◆ What to work on
Produce an exact copy of the lines from the line containing "This screenshot has height=552, width=1024." through the last line of the entries below, and only those lines.

◆ Records
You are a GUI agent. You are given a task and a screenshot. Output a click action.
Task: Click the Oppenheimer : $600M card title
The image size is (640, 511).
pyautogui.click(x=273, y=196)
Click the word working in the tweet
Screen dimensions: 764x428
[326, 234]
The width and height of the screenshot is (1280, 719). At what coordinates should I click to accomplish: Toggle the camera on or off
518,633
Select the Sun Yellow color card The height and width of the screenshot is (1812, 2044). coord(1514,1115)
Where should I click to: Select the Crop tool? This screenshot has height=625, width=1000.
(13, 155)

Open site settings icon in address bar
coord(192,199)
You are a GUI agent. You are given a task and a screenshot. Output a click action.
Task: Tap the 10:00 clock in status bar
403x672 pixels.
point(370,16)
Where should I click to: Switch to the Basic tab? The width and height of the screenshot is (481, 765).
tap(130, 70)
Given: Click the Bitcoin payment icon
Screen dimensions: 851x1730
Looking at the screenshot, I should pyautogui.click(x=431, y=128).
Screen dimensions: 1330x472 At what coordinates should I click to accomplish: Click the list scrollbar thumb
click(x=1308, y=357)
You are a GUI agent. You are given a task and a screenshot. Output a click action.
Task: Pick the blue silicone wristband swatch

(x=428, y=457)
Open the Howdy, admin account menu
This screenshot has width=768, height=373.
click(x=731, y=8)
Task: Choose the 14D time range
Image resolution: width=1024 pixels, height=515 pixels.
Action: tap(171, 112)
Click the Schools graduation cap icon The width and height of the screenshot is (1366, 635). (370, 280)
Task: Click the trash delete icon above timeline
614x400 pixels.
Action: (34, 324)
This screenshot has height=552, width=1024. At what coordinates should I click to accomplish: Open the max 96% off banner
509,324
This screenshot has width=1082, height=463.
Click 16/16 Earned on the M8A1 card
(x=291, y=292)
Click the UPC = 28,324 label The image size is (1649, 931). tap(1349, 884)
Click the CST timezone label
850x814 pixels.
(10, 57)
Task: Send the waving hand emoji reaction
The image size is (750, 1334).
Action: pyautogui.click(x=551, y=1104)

◆ Solution for this exercise
This screenshot has height=552, width=1024. At what coordinates should I click to accomplish: Open the max 96% off banner
509,324
This screenshot has width=1082, height=463.
Click 16/16 Earned on the M8A1 card
(x=291, y=292)
Click the UPC = 28,324 label The image size is (1649, 931). tap(1349, 884)
Click the CST timezone label
850x814 pixels.
(10, 57)
Task: Send the waving hand emoji reaction
The image size is (750, 1334).
Action: pyautogui.click(x=551, y=1104)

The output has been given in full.